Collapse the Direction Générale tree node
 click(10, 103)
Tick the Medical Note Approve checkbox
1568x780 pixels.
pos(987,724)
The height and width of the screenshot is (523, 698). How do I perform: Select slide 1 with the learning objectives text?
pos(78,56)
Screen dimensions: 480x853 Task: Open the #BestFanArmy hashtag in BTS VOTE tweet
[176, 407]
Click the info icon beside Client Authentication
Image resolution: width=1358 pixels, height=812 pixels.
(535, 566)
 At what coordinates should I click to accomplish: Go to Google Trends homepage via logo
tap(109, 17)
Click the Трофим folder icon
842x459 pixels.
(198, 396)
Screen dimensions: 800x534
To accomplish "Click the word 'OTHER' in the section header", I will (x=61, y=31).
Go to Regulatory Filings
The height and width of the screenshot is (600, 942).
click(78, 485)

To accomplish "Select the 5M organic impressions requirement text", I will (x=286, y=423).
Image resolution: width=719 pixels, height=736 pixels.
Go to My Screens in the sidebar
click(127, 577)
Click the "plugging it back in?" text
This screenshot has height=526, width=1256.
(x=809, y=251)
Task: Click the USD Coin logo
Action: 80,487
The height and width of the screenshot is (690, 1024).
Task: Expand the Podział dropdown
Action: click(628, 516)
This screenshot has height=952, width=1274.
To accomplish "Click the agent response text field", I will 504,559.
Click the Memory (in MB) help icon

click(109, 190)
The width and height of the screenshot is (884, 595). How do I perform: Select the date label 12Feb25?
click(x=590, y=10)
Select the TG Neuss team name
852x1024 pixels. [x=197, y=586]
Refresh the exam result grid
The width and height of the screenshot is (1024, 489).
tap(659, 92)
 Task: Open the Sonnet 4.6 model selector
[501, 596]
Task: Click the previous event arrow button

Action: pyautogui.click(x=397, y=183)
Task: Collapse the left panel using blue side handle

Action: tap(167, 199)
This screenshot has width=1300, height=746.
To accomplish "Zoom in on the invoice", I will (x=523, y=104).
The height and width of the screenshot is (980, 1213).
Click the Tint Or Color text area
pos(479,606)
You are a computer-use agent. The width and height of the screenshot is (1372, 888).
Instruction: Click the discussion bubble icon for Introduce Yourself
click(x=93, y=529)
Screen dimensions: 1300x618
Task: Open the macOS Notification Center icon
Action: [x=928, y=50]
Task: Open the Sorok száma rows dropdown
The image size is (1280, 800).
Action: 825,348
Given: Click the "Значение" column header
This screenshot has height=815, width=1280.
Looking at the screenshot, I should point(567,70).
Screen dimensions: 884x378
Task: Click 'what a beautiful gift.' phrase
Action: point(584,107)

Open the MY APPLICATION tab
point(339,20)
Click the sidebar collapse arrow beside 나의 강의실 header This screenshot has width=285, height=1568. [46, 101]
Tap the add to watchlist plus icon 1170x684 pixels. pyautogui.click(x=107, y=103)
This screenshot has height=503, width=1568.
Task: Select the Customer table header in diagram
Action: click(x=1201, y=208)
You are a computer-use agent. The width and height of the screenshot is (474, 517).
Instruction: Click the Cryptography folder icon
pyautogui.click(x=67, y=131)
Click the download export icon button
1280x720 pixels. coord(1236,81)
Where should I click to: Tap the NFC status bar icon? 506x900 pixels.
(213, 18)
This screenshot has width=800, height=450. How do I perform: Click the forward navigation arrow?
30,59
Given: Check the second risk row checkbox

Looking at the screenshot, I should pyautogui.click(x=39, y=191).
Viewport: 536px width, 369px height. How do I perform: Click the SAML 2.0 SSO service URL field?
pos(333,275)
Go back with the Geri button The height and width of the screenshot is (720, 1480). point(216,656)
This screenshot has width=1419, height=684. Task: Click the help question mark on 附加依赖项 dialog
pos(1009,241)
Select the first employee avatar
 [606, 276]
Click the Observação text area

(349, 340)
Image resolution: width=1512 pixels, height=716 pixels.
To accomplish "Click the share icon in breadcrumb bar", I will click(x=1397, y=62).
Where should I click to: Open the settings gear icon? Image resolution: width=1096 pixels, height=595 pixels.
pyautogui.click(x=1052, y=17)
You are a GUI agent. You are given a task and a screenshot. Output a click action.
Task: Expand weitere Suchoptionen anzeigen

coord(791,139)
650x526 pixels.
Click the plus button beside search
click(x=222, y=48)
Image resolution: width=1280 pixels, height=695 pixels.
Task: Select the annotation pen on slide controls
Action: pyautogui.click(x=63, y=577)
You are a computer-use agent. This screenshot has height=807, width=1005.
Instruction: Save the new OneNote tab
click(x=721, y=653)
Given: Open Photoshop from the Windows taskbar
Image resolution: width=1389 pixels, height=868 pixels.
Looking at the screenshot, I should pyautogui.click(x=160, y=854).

^^^^

# [Your goal]
Wherever the word "will" appears in a line of the data above, copy that line.

# [Finished exercise]
To accomplish "Click the word 'OTHER' in the section header", I will (x=61, y=31).
To accomplish "Select the 5M organic impressions requirement text", I will (x=286, y=423).
To accomplish "Click the agent response text field", I will 504,559.
To accomplish "Zoom in on the invoice", I will (x=523, y=104).
To accomplish "Click the share icon in breadcrumb bar", I will click(x=1397, y=62).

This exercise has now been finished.